| Assigned task |
Where the records below reach the line containing "Sort ascending with", start transcribing, and end with the line containing "Select Leads as", exactly and with nothing else added.

| Data section |
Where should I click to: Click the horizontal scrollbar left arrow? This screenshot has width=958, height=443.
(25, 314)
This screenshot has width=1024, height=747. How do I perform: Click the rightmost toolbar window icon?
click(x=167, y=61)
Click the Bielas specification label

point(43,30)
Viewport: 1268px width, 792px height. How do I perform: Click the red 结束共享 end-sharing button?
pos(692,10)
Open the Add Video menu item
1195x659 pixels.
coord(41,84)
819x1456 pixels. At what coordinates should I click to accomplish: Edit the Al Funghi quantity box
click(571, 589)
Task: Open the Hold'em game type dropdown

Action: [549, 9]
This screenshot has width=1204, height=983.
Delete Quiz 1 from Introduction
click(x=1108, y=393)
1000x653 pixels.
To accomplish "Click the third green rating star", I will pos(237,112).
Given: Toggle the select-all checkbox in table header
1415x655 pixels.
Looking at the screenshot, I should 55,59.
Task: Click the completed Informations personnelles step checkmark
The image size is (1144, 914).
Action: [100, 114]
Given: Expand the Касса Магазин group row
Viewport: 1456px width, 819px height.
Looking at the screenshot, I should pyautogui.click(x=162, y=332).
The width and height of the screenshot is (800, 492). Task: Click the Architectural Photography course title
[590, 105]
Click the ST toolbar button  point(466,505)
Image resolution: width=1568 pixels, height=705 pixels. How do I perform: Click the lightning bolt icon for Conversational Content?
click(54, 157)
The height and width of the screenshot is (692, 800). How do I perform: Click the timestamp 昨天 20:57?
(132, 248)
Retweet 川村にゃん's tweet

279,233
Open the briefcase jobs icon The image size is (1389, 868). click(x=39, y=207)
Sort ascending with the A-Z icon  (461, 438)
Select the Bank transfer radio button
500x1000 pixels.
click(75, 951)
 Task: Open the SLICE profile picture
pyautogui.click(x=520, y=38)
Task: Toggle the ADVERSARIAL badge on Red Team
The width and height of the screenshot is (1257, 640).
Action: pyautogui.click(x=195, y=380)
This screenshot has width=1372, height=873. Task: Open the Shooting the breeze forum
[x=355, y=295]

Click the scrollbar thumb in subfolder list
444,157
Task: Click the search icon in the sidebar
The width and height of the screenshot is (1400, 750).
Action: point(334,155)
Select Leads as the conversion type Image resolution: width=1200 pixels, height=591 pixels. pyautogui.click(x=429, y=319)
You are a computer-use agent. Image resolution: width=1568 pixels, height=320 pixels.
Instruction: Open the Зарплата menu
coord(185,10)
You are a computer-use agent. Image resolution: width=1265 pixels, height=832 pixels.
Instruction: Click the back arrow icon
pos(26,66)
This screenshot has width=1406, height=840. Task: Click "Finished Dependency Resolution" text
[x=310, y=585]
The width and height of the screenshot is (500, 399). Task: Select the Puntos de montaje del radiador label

| Task response |
Sort ascending with the A-Z icon  (461, 438)
Select the Bank transfer radio button
500x1000 pixels.
click(75, 951)
 Task: Open the SLICE profile picture
pyautogui.click(x=520, y=38)
Task: Toggle the ADVERSARIAL badge on Red Team
The width and height of the screenshot is (1257, 640).
Action: pyautogui.click(x=195, y=380)
This screenshot has width=1372, height=873. Task: Open the Shooting the breeze forum
[x=355, y=295]

Click the scrollbar thumb in subfolder list
444,157
Task: Click the search icon in the sidebar
The width and height of the screenshot is (1400, 750).
Action: point(334,155)
Select Leads as the conversion type Image resolution: width=1200 pixels, height=591 pixels. pyautogui.click(x=429, y=319)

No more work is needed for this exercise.